Jumat, 19 Ramadhan 1440 / 24 Mei 2019

Jumat, 19 Ramadhan 1440 / 24 Mei 2019

SBY: PDIP dan Gerindra Paling Diuntungkan di Pemilu 2019

Sabtu 10 Nov 2018 12:01 WIB

Rep: Fauziah Mursid/ Red: Nur Aini

Ketua Umum Partai Demokrat Susilo Bambang Yudhoyono (SBY) saat memberi sambutan dalam pembekalan calon anggota DPR Partai Demokrat di Hotel Sultan, Jakarta, Sabtu (10/11).

Ketua Umum Partai Demokrat Susilo Bambang Yudhoyono (SBY) saat memberi sambutan dalam pembekalan calon anggota DPR Partai Demokrat di Hotel Sultan, Jakarta, Sabtu (10/11).

Foto: Fauziah Mursid/Republika
Suara partai politik yang tidak memiliki capres dan cawapres diprediksi menurun.

REPUBLIKA.CO.ID, JAKARTA -- Ketua Umum Partai Demokrat Susilo Bambang Yudhoyono (SBY) menyebut PDIP dan Partai Gerindra sebagai partai yang paling diuntungkan dalam Pemilihan Umum (Pemilu) 2019 mendatang. Sebab, SBY menilai kedua partai tersebut memiliki calon presiden yang berasal dari kader partai tersebut.

Baca Juga

Menurutnya, itu konsekuensi dari Pemilu 2019 yang pemilihan legislatif dan pemilihan presiden berlangsung serentak.

"Survei membuktikan saat ini bahwa partai politik yang punya capres sangat diuntungkan. Contohnya PDI-P dengan Pak Jokowi sebagai capres kader partai itu dan Gerindra dengan Pak Prabowo sebagai capres kader Gerindra," ujar SBY saat memberi sambutan dalam pembekalan calon anggota legislatif (caleg) DPR RI di Hotel Sultan, Jakarta, Sabtu, (10/11).

Menurutnya, suara PDIP dan Partai Gerindra dapat meningkat tajam di Pemilu 2019 dengan adanya capres dari kadernya sendiri. Sebaliknya, partai politik yang tidak punya capres dan cawapres suaranya akan menurun di Pemilu 2019.

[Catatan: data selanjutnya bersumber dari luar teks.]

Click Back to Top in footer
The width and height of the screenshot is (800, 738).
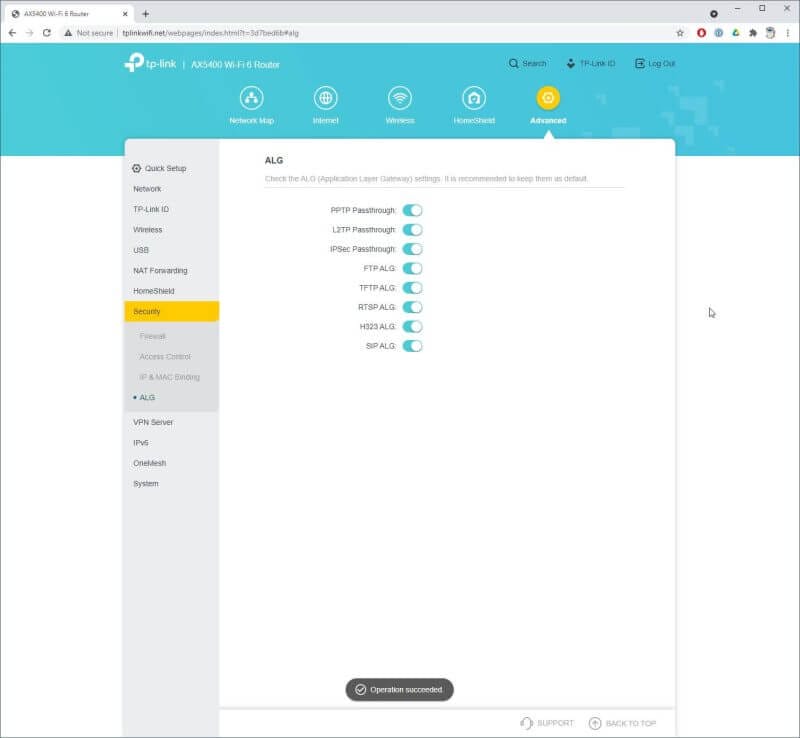(622, 723)
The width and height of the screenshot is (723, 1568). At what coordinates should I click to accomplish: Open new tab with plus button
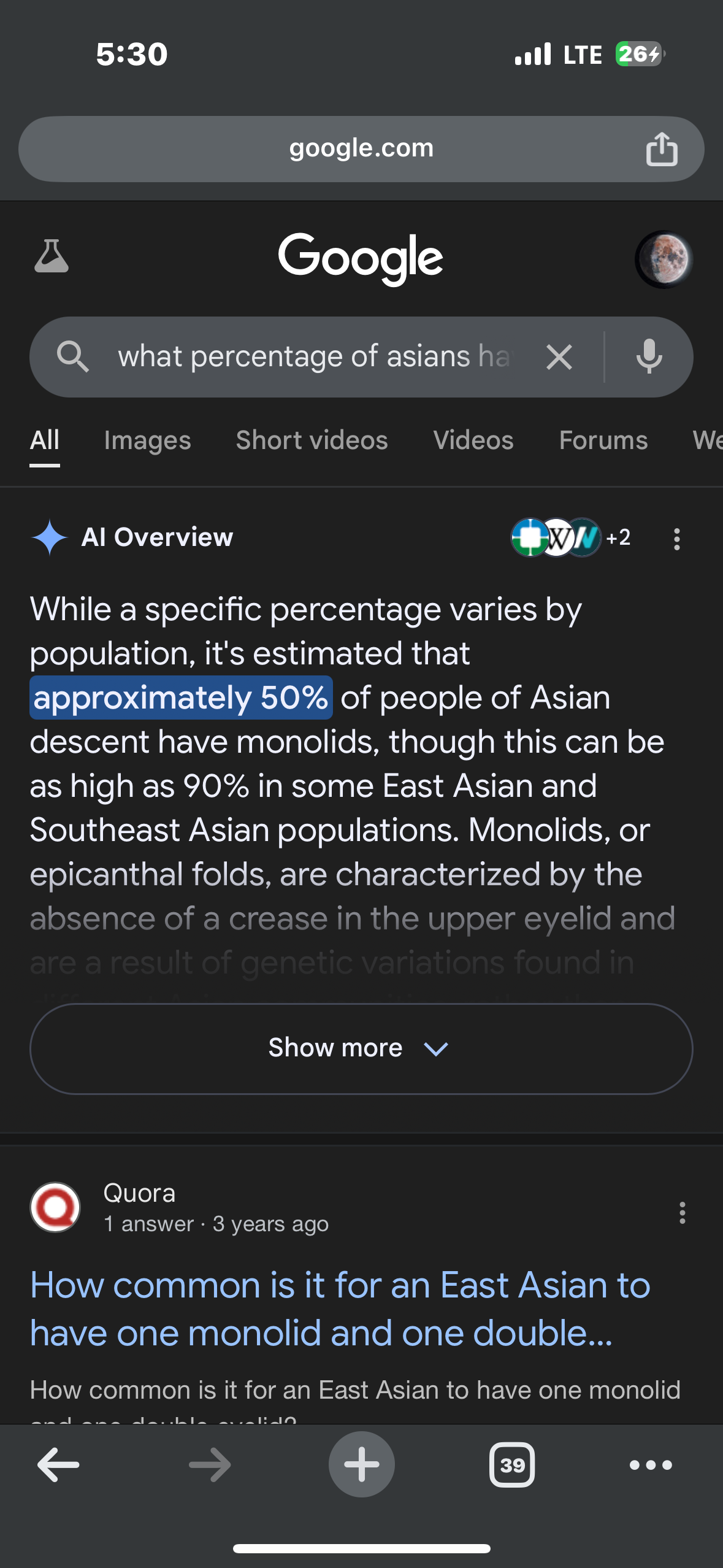point(361,1464)
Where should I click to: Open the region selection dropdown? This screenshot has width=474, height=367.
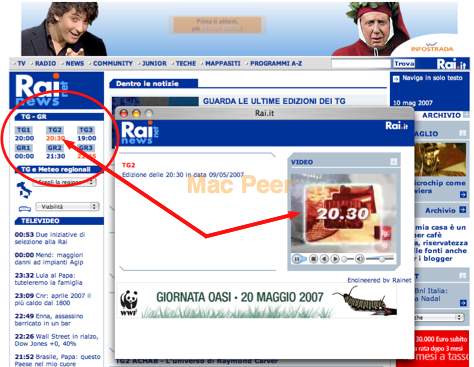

Meskipun Partai Demokrat tergabung dalam koalisi mendukung pasangan nomor urut 02 Prabowo Subianto-Sandiaga Uno, tidak kemudian membuat partainya memiliki keuntungan suara. Hal itu diungkapkan presiden keenam RI tersebut juga sebagai tantangan berat pertama yang dihadapi Partai Demokrat di Pemilu 2019.

"Sebaliknya partai politik yang tidak punya capres dan cawapres suaranya menurun. Anjlok, itu realitas," ujar SBY.

Tantangan kedua, kata SBY, partainya dihadapkan dengan metode penghitungan suara sainte lague murni yang dianggap merugikan partai-partai kecil. Menurut SBY, itu menguntungkan partai besar seperti PDIP dan Partai Gerindra.

"Kembali kemungkinan perolehan perolehan PDIP bersama Pak Jokowi dan Gerindra bersama Pak Prabowo juga makin diuntungkan. Itu juga tercermin dari survei saat ini. Itu juga realitas," ungkapnya.

Sedangkan faktor tantangan terberat ketiga, Partai Demokrat masih berpandangan bahwa ambang batas pencalonan presiden atau presidential threshold (PT) 20 persen adalah keliru karena mengacu pada suara pemilu lima tahun lalu.Itu juga yang menutup kesempatan partai dengan suara lebih kecil memajukan kadernya menjadi capres dan cawapres.

"Itulah faktanya para kader, dan itulah tantangan yang kita hadapi. Namun Demokrat tidak boleh melawan realitas, Dont fight the problem (lari dari masalah), Let Solving (mari kita carikan jalan keluarnya)," ujar SBY.